El Dios que olvida el pecado
“¿Qué Dios como tú, que perdona la maldad y olvida el pecado del remanente de su heredad? No retiene para siempre su enojo, porque se deleita en su invariable amor” (Miqueas 7:18).
Se cuenta que el conde Jules de Polignac debía muchos favores a Napoleón, sin embargo, lo traicionó. Bonaparte ordenó su arresto con la intención de sentenciarlo a pena de muerte, valiéndose como prueba de una carta en la cual el conde se veía implicado en una conspiración política. María, la esposa de Polignac, que a la sazón estaba embarazada, obtuvo una audiencia con el emperador, en la cual procuró defender a su marido. “¿Conoce usted la firma de su esposo?”, le preguntó Napoleón. Y, sacando la carta de su bolsillo, la puso ante los ojos da la señora que, al verla, cayó desmayada. Compadecido, Napoleón, tan pronto como la mujer volvió en sí, le dijo: “Tome la carta, es la única evidencia legal que existe contra su marido. Hay un fuego aquí al lado”. La mujer tomó aquella prueba y la echó a las llamas. Así, la vida de Polignac fue salvada.
Así como un hombre pudo olvidar y “quemar” un pecado cometido contra él, Dios te promete que no se acordará de tus transgresiones (lee Isa. 43:25) y nos dice que “ha arrojado nuestros pecados tan lejos de nosotros como está el oriente del occidente” (Sal. 103:12, NBV). Ahora bien, la idea de que Dios olvida nuestros pecados no debe entenderse como que ha ocurrido algún problema en su mente que le impide recordar el pasado. Aquí de lo que se está hablando es de un acto deliberado de Dios de decidir pasar por alto la ofensa, y no tratarnos en función de lo que fuimos, dijimos o hicimos en el pasado.
El perdón divino es un maravilloso regalo que permite que Dios nos trate como si no hubiésemos hecho nada malo, cuando en realidad sí lo hicimos; y nos permite tener delante de él una posición de personas completamente aceptadas y declaradas justas por Dios (lee 2 Cor. 5:21).

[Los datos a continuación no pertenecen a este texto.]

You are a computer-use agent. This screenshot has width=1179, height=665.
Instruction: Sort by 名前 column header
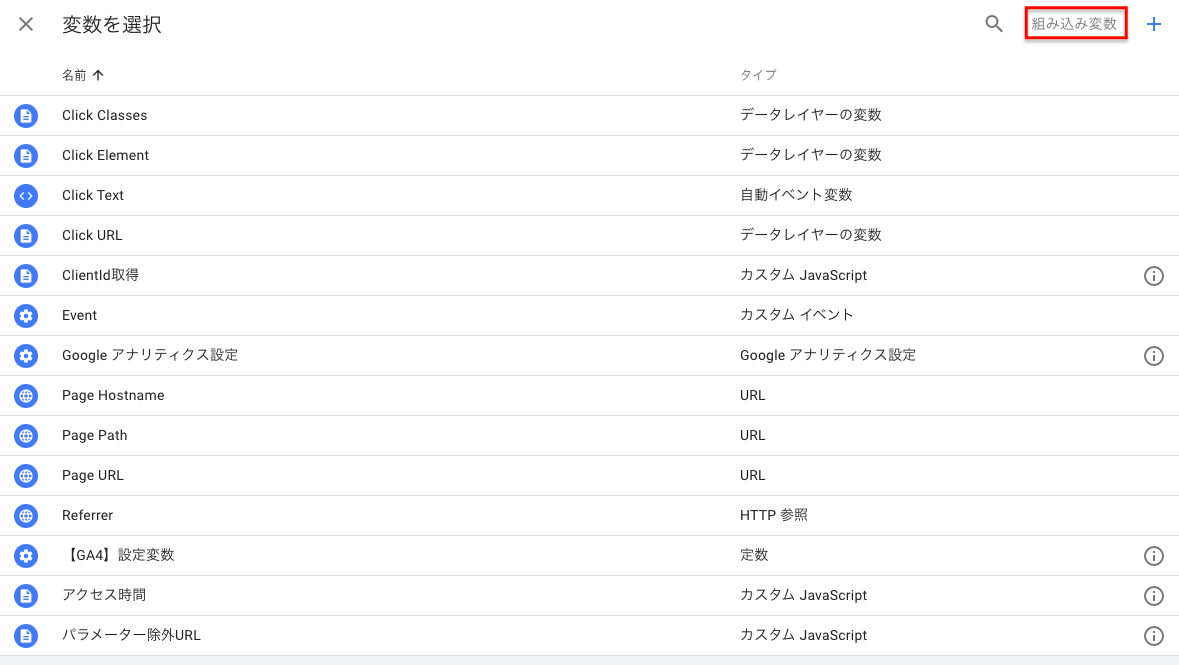tap(83, 75)
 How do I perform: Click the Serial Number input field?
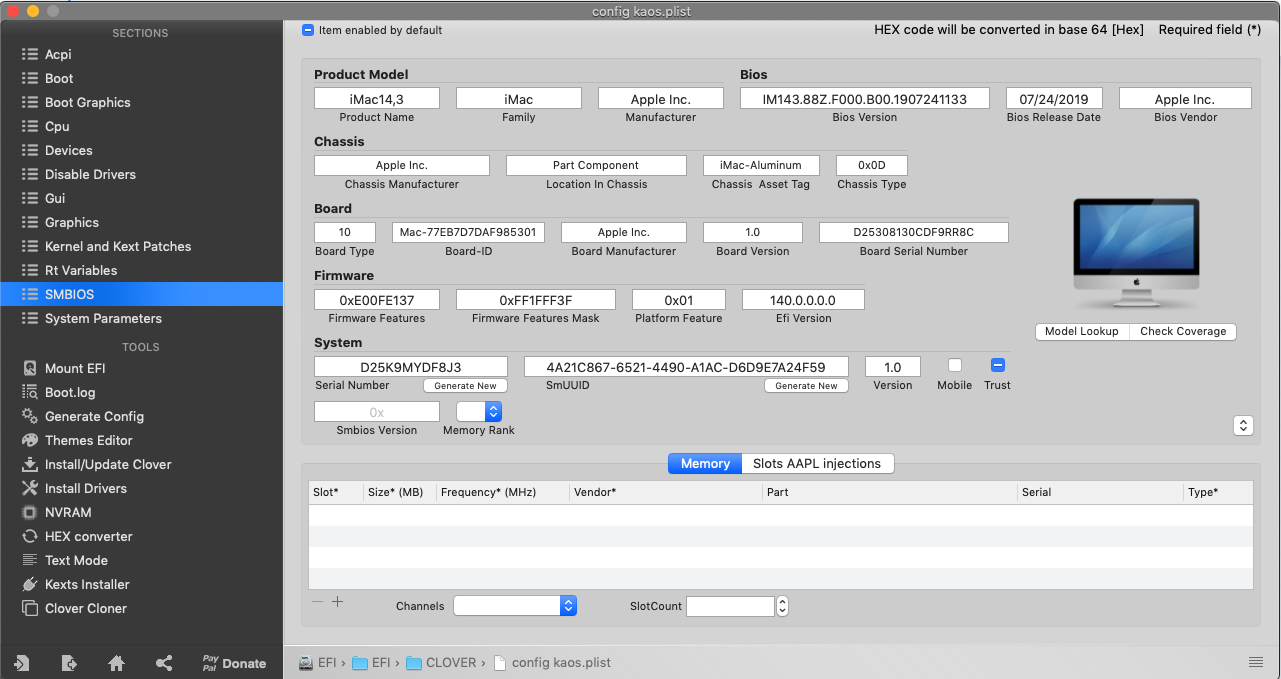(x=410, y=367)
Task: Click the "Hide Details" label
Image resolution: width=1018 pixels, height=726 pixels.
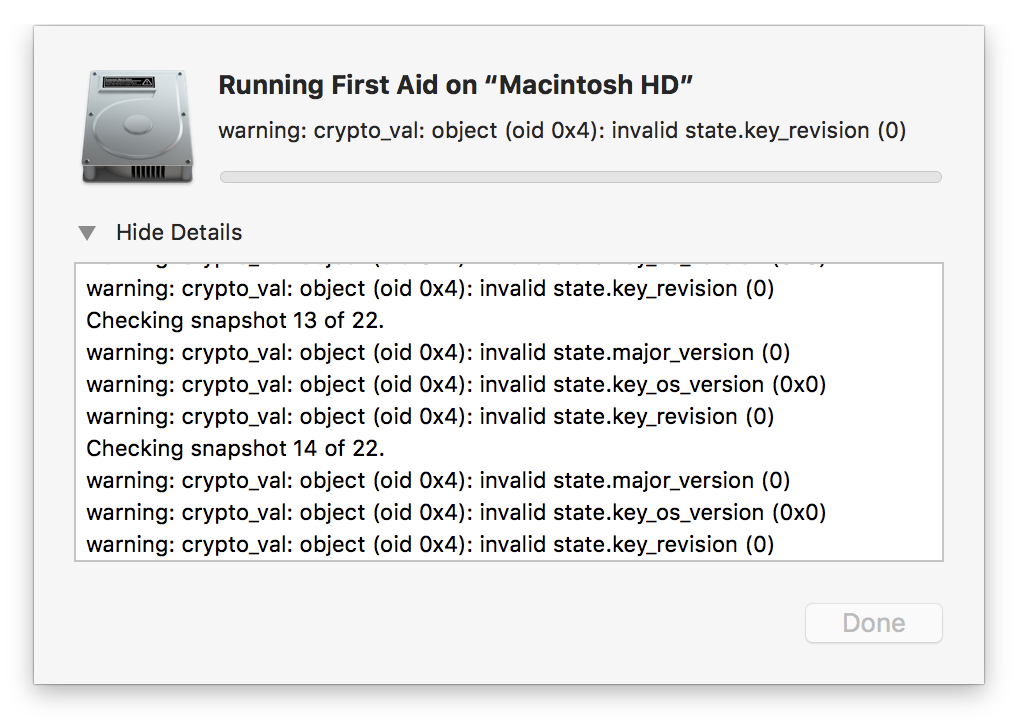Action: [179, 233]
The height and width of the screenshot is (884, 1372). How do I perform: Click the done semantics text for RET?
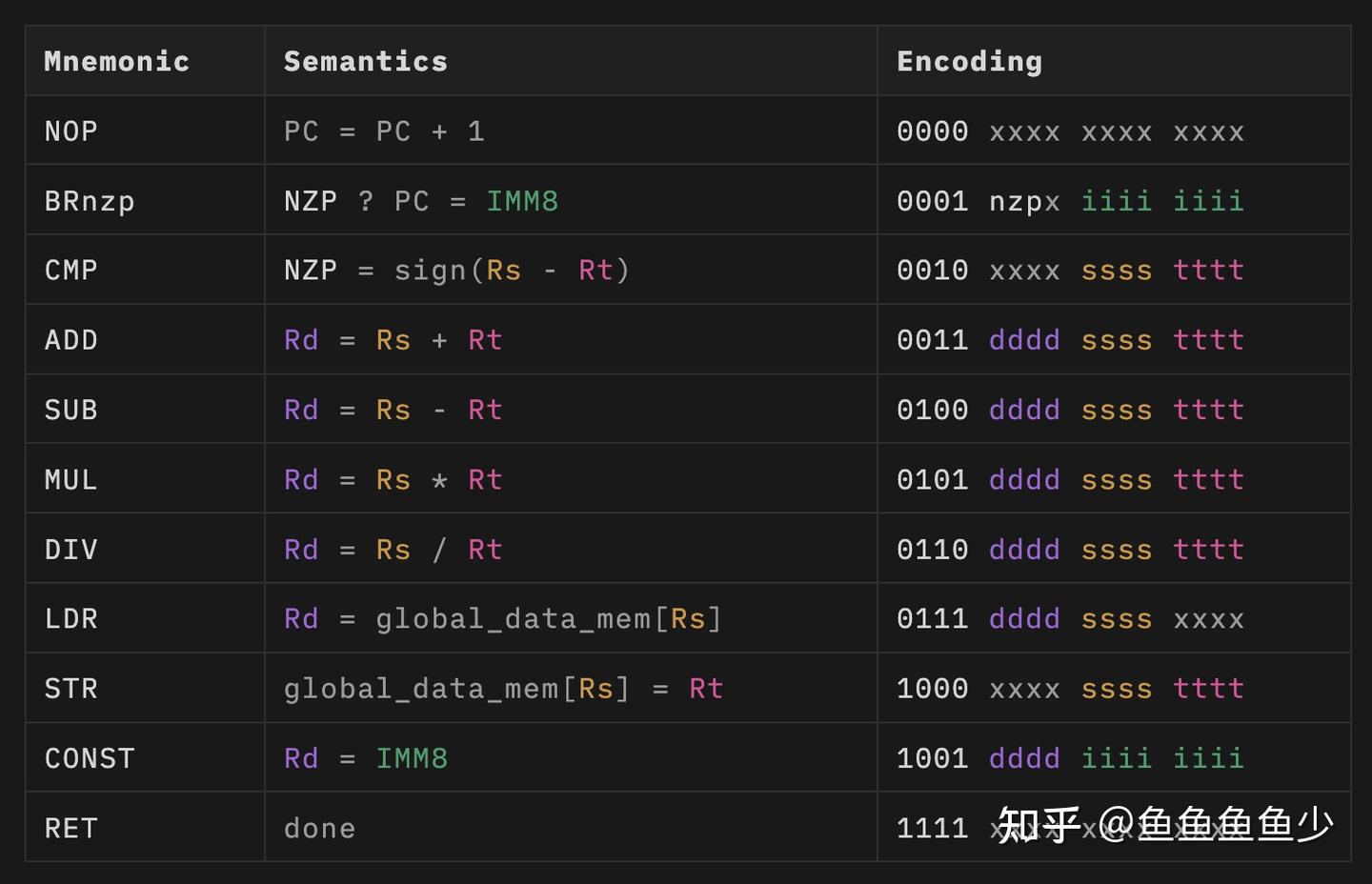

La forma en que Dios hace esto se explica muy bien en Hebreos 10:14 al 18: por medio del sacrificio de Cristo, hecho una sola vez y para siempre, Dios nos hizo perfectos en él, y se ha comprometido a poner su Ley en nuestro corazón para nunca más acordarse de nuestros pecados y transgresiones.
Ya es admirable que Napoleón actuara así con una persona, pero nuestro Dios perdona y olvida el pecado de todos nosotros. ¡Aleluya!